Doc and Overclocker,

I have to go through a specific set of steps to reproduce this problem but it always happens. The SRT7 must be vertical with the head pointing up. The low voltage LED indicator must be slightly to my left which puts one of the oval cutouts with the Nitecore writing directly facing me. I then turn the flashlight to the lowest setting. I then rotate it forward away from me and as it's rotating the light goes out as it approaches the floor. I can hold it there for as long as I want and it stays out. If I then rotate the head back up through the same path then the light will come back on again. Very strange behavior.

I can see where it would be easy to forget to tighten the head but I tightened it tonight and tested it again. It still happens. My wife thinks the battery is slightly loose but I'm not so sure. I was thinking maybe it's the magnetic control but it doesn't matter which direction I face or where I do it it always happens when the above steps are followed.

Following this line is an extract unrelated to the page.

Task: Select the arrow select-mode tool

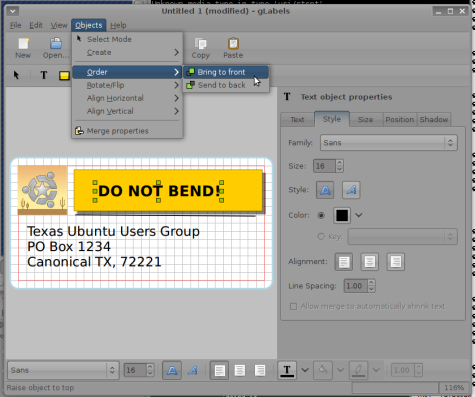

Since it's not something that I would normally do I've decided it's not worth the trouble of trying to get it replaced. TY for you help and suggestions.


----------



## powernoodle (Jul 26, 2014)

For EDC, I love the SRT5. It is small and light enough to ride easily on the belt, but makes a ton of light. Awesome runtime on an 18650. I've been jonesing for the SRT3/7 as well. I didn't know the SRT6 existed until just now. I find the ring interface so much better than a dual switch like you find on some Fenixes.


----------



## Tapis (Oct 6, 2014)

I'm really not a big fan of Fenixes' side switch. It's quite impossible to find it outside in the dark, both visually and by touching, even with the light turned on.


----------



## Rawk (Feb 2, 2015)

Greetings, a few questions about the SRT6, just to be sure I won't be disappointed:

Do you get instant momentary strobe, like the Lumintop TD15X has ?
Will my black AW 18650 work in the SRT6 ?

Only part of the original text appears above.